House S08EP2 “Transplant”
The conclusion of last week’s episode saw House in solitary confinement, after participating in a prison riot, which unfortunately would leave him with few interesting medical mysteries to solve. Although I might watch a show with a doctor in solitary solving cases by passing notes via cafeteria trays, I suspect that it might have limited appeal with the general television audience. In this week’s episode
a surprising visitor makes House an offer he can’t refuse by giving him the opportunity to help the Princeton Plainsboro team treat a unique patient in order to save the life of an organ recipient being treated by Wilson
Hopefully House will stay out of the Pokey, and back at Princeton Plainsboro! Now back with a recap, and SPOILERS!
Well, I was all ready to bring out the Bogus tag with that episode, as the imagery of the lungs in the box seemed just a little too science-fictiony (or maybe a lot) for me. But I am an open-minded individual, so I did what any curious person would do: I used Google, and found this video clip of the XVIVO perfusion system in action. Doctors at the Toronto General Hospital can keep donated lungs viable for up to 12 hours outside of the body, while hooked up to a ventilator and filter system. It is designed to allow surgeons to repair trauma to damaged donated lungs, increasing the probability of a successful transplant.
With that Suspension of Disbelief issue now out of the way (unfortunately, after the fact for my viewing pleasure,) let’s go back and see where we’ve been. House gets an early release from prison, at the request of the Dean of Medicine of the hospital, who is now Foreman, not Cuddy. He has a patient, and the patient is one who won’t be able to lie or talk back to him, as it is a pair of lungs awaiting transplant in a box.
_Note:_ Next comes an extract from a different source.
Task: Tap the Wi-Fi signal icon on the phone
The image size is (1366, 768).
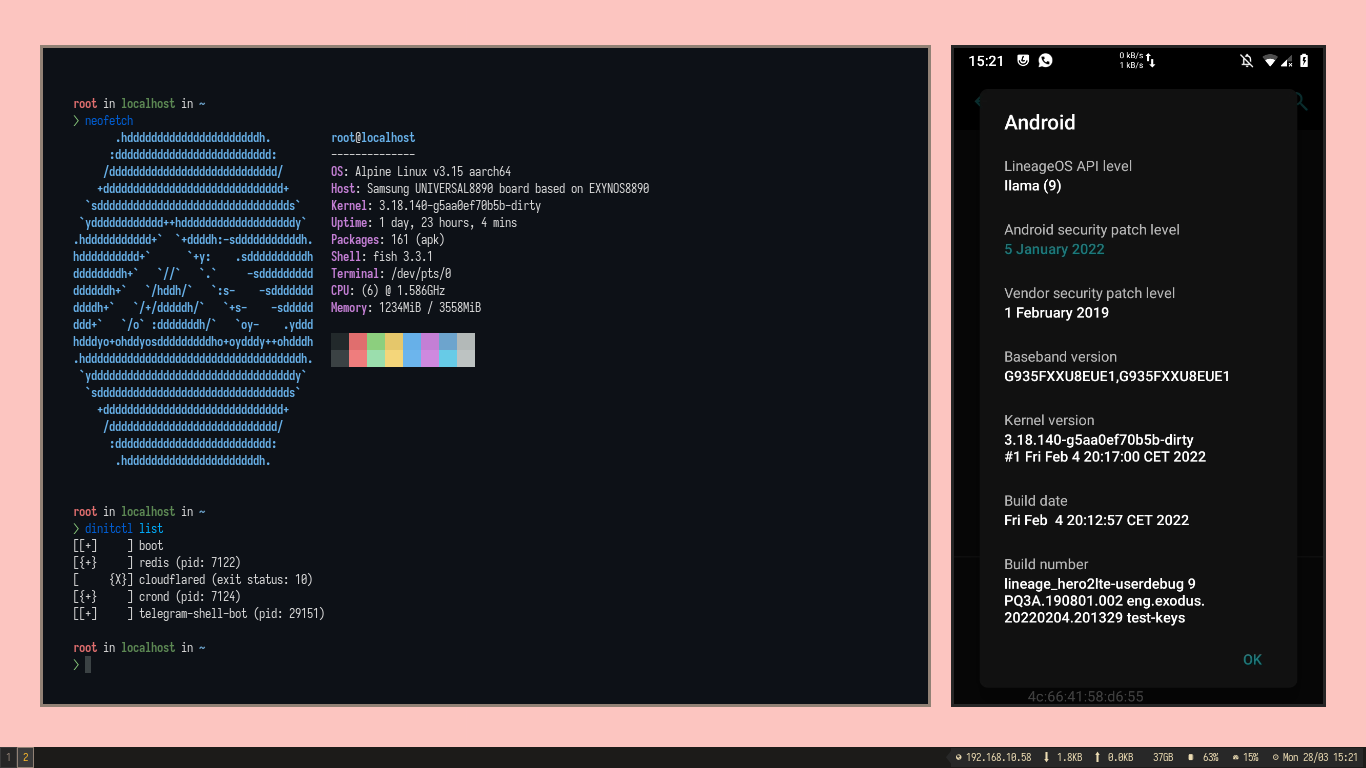Action: click(1270, 61)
The lungs were all ready to transplant into Vanessa, who is Wilson’s patient, when the surgeons noticed that the donor lungs had “increased airway resistance” and were therefore no longer suitable for donation. They have 24 hours to figure out why, 12 of which have elapsed prior to the House arriving on the scene. House’s old team of Taub, Chase, and Thirteen have moved on with their lives in the intervening 12 plus months, so his new team consists of Dr. Park who is a neurology resident with her own issues.
House goes through a variety of diagnoses and treatments for the lungs, including infection (antibiotic treatment), cancer (biopsy and MRI), lead exposure (chelation therapy), and iron buildup (histological analysis). None of them pan out and Wilson’s recipient steadily gets worse. House’s final epiphany occurs when he sees smoke rising from birthday candles and recalls that the donor had been at an all night poker game the night before he died in a motorcycle accident–second hand smoke in his lungs must have triggered an unfortunate inflammatory reaction, which is constricting the airways now. The treatment is radiation to eliminate the inflammatory cells (eosinophils), allowing the inflammation to go away. Of course this works, and we are treated to the image of the lungs in the box returning to their normal pink color.
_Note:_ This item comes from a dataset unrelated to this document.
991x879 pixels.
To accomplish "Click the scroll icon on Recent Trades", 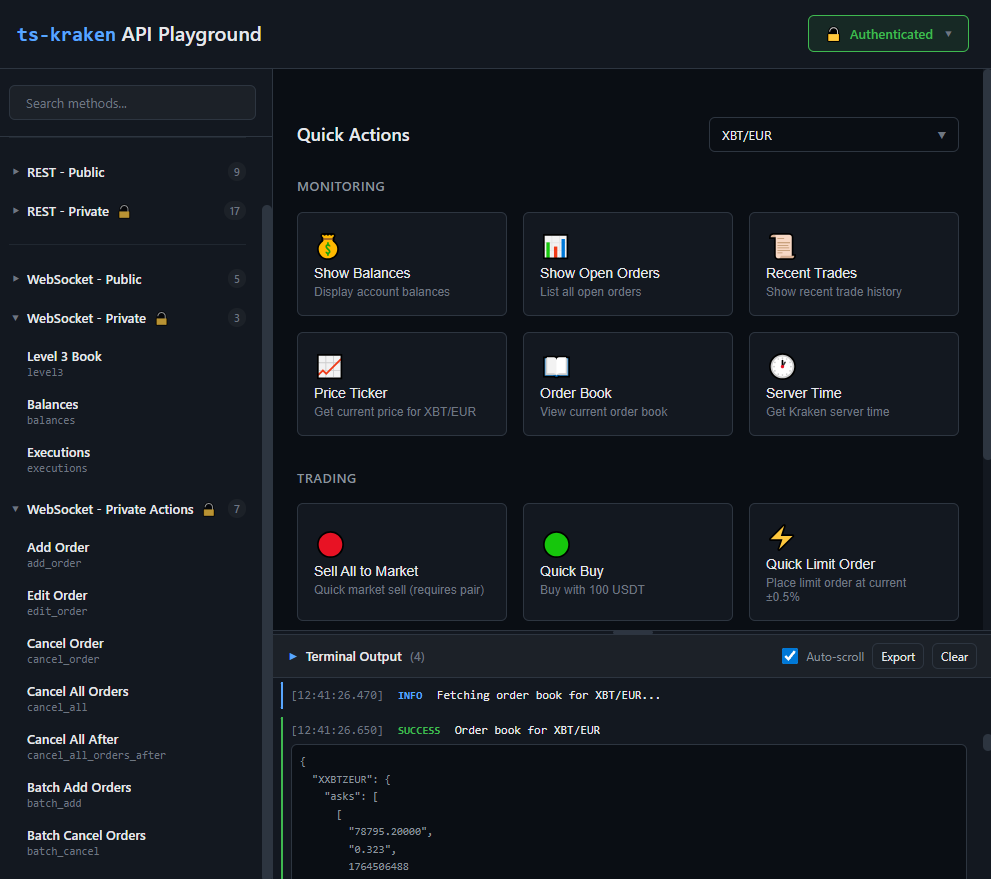I will click(780, 246).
So the lungs in the box are apparently medically possible (see the cool Youtube video above for proof,) although the writers did stretch the feasibility just a bit with 1) the time frame in this episode was just a bit too long, and 2) actual lungs in a box would be kept in a sterile environment and not just off a general access hallway, and 3) lungs in a box would likely have far more tubes and monitors hooked up to them. What about the treatment? That actually seems reasonable, and is timely in light of our current classroom discussion on Selective Toxicity.
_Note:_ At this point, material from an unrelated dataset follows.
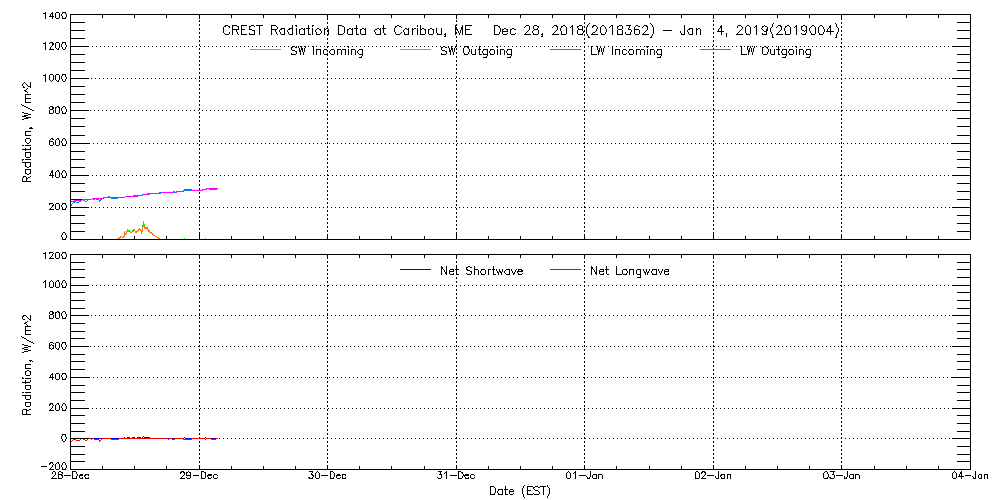Click the 28-Dec date tick label

coord(73,476)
Recall that most cells in the human body are quiescent, and do not actively divide. This includes the tissues of the lungs, including the supporting bronchii and the alveoli. Lung tissue does not recover well from trauma, and it is difficult to recover lung function with damage. Small amounts of damage (e.g. second-hand smoke) triggers the body’s defenses to remove the particulate matter, and white blood cells migrate into the lung tissue to fix things. The donor’s white blood cells were special and unable to turn off with this stimulus, and therefore those white blood cells must be eliminated to resolve the damage that they are inflicting on the remaining lung tissue. The solution is radiation, which affects actively growing cells (the white blood cells) while leaving the quiescent cells (the remaining lung tissue) alone.